Transformation of mi() in the main outcome model

Hi there,

For my thesis I have to perform multiple imputation during model fitting, and compare the results to a model without multiple imputation during model fitting. Unfortunately, I cannot manage to linearly transform the mi() variable in the main outcome model. In short, I want to do the following:

  1. Estimate the missing Troponin_Second_Measure values in a ‘sub-model’
  2. Calculate (not estimate) the Troponin_Difference based on the Troponin_First_Measure (observed, this variable does not contain missing values) and Troponin_Second_Measure (observed + imputed) values.

Aim of the exercise:
Please say whether each statement agrees with the forum post above on transforming mi(), answering yes or no and quoting the post's deciding words. (a) Troponin_First_Measure contains missing values. (b) Troponin_Difference is to be estimated in a sub-model. (c) The results must be compared to a model without multiple imputation during model fitting.

Material supplied:
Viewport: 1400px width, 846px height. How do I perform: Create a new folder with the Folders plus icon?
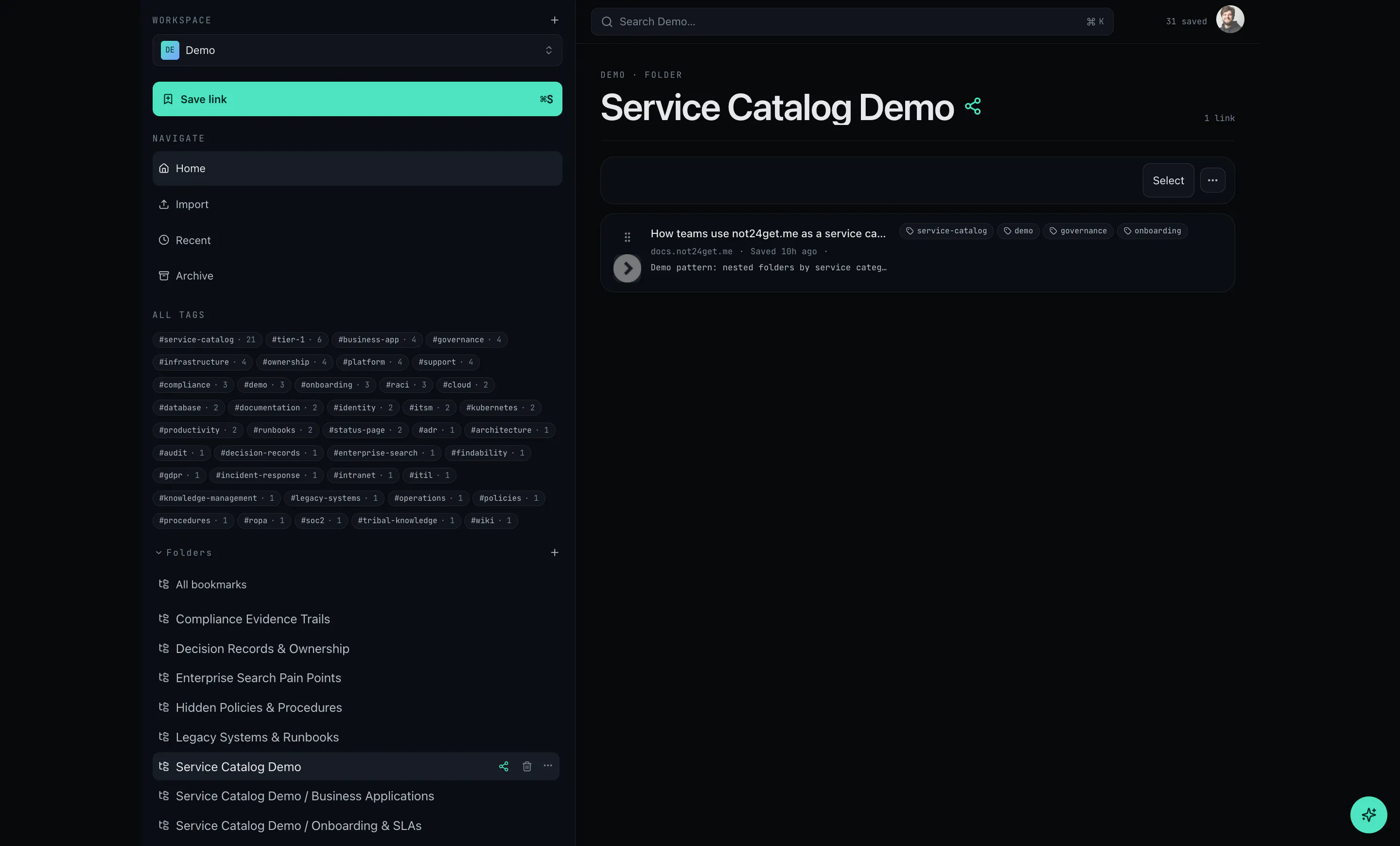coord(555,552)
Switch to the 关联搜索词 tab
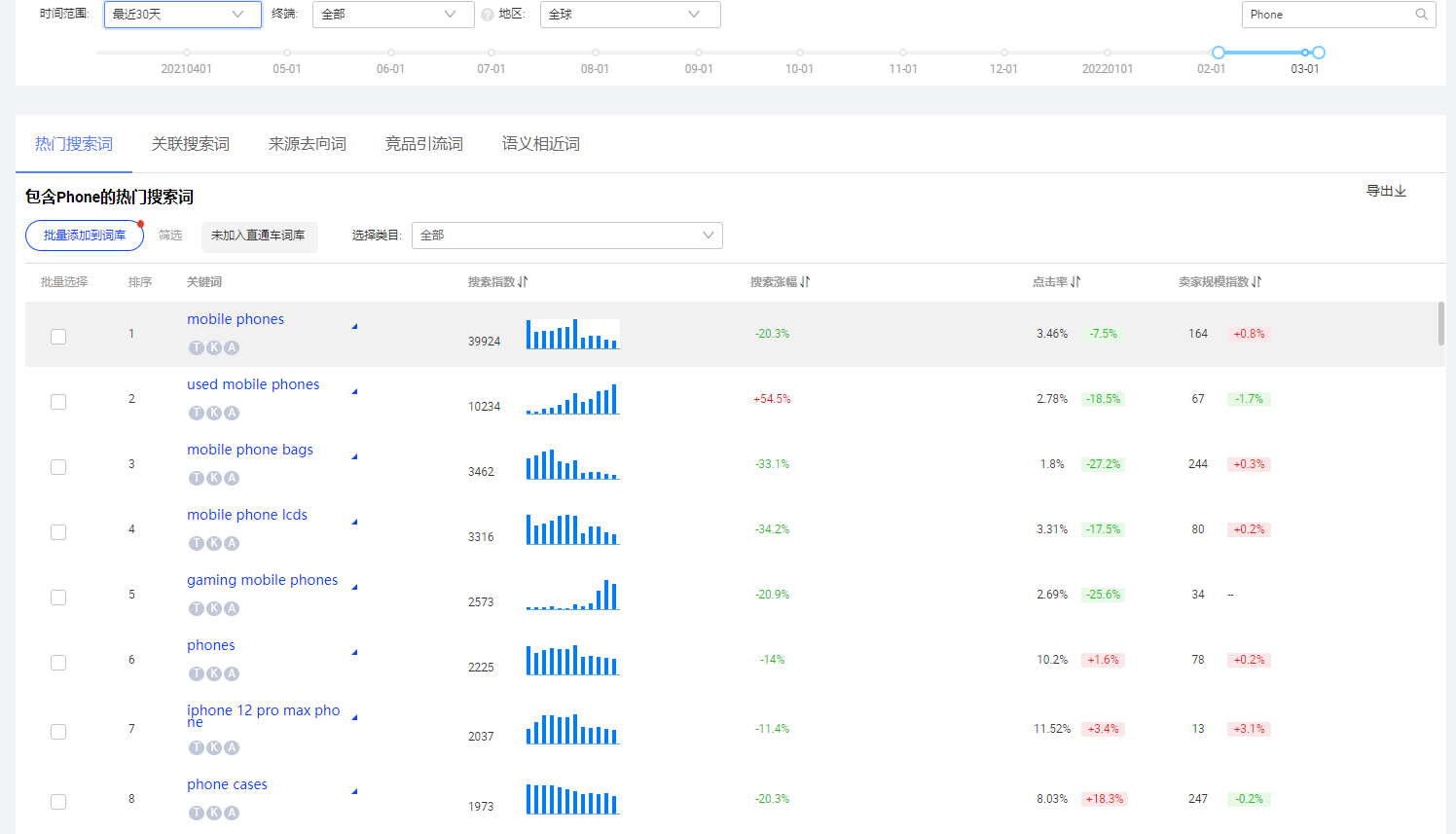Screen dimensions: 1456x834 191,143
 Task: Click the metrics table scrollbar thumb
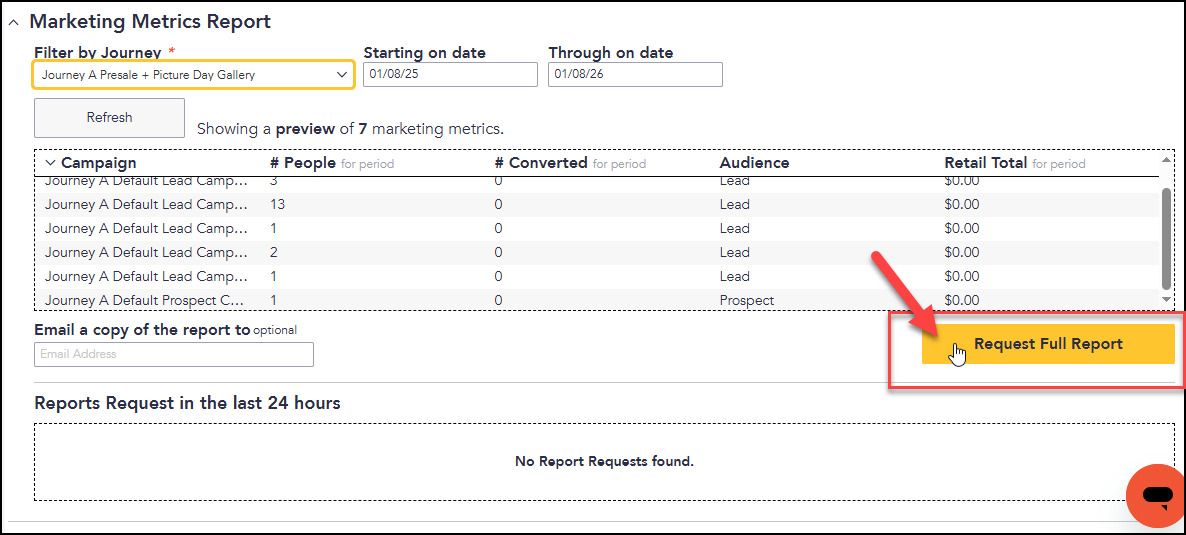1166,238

...

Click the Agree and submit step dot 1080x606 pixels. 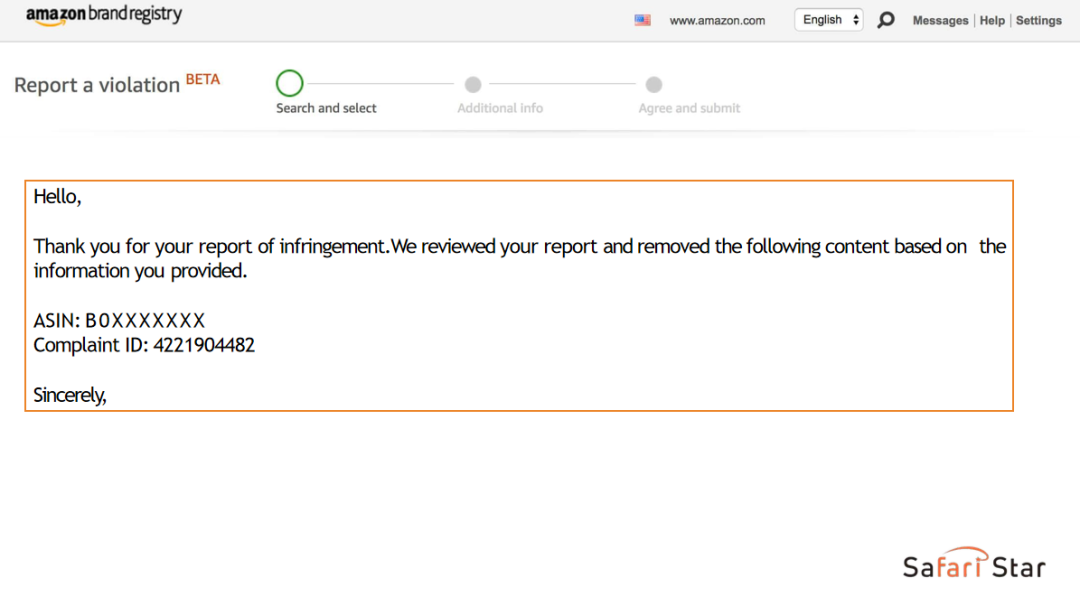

---

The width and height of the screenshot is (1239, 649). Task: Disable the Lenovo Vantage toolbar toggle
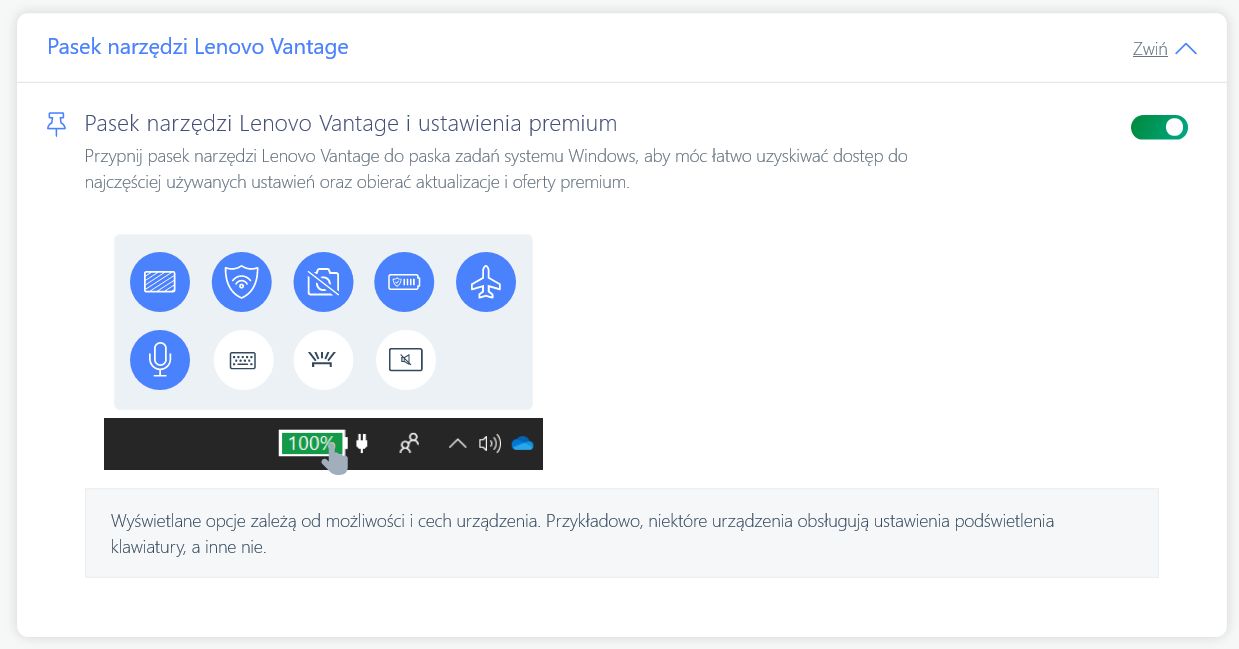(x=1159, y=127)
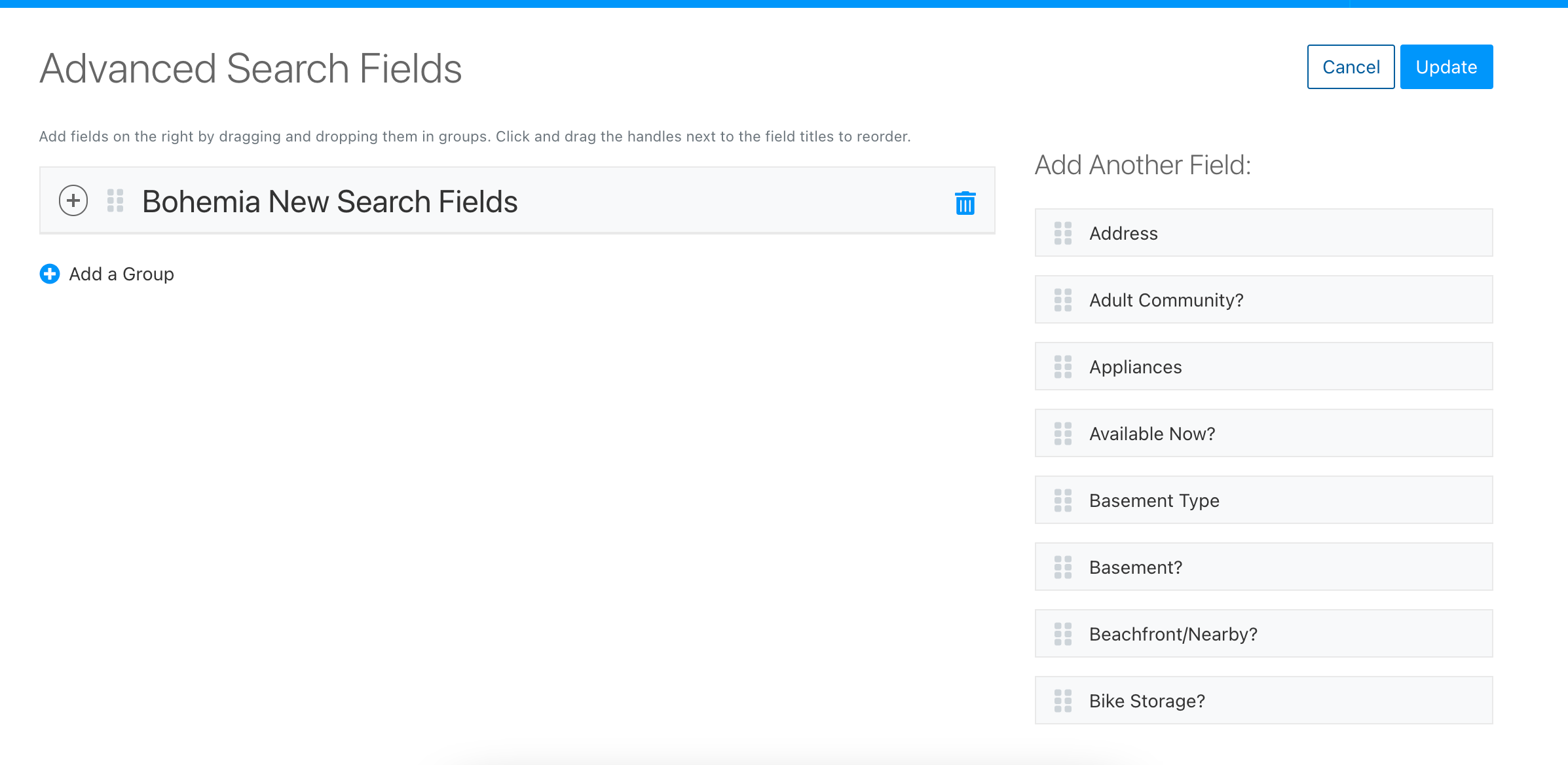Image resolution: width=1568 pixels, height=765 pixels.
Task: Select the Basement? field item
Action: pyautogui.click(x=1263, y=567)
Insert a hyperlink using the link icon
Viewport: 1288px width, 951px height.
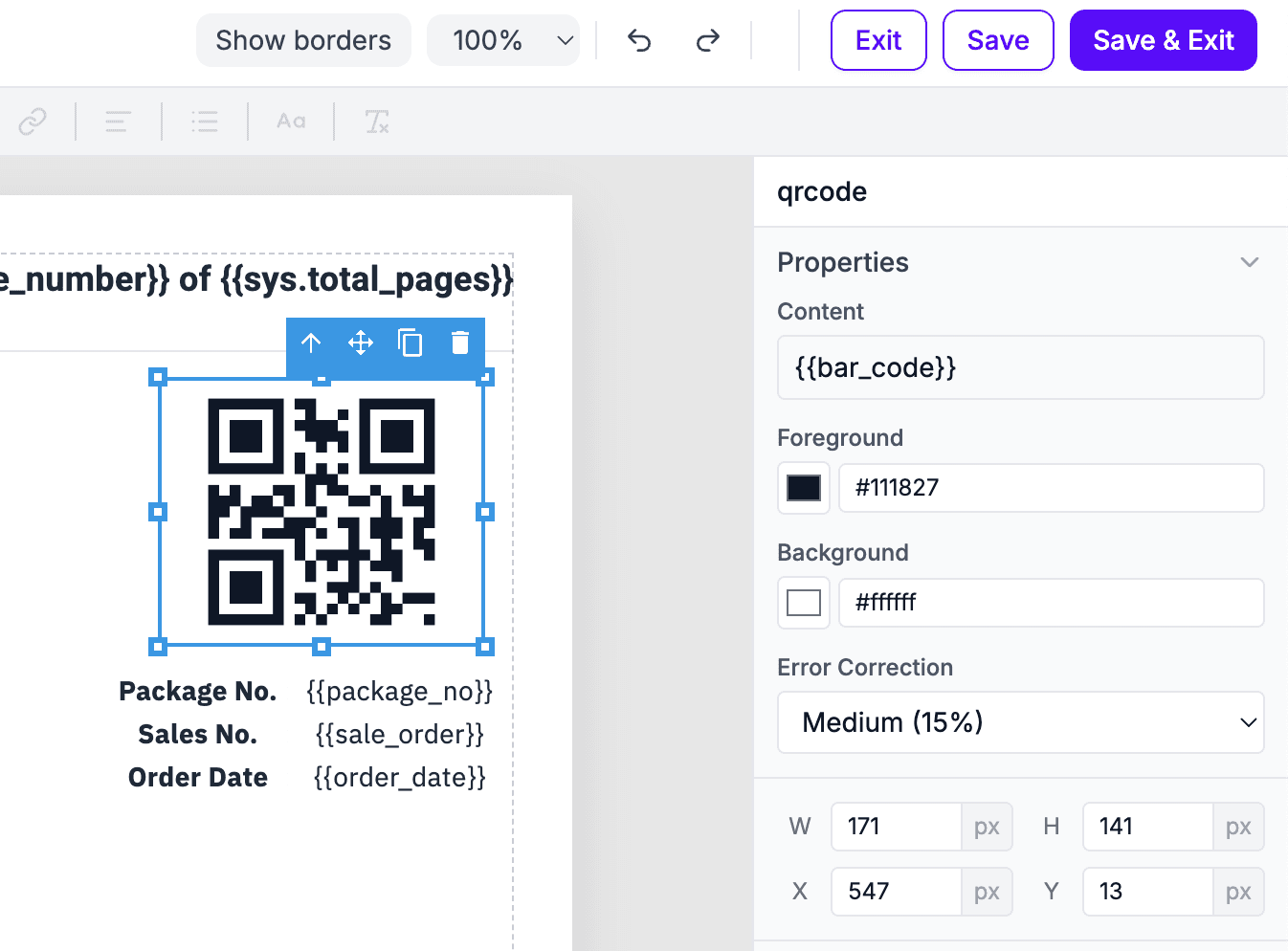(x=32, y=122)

Your solution:
(a) No: "observed, this variable does not contain missing values"
(b) No: "Calculate (not estimate) the Troponin_Difference"
(c) Yes: "compare the results to a model without multiple imputation during model fitting"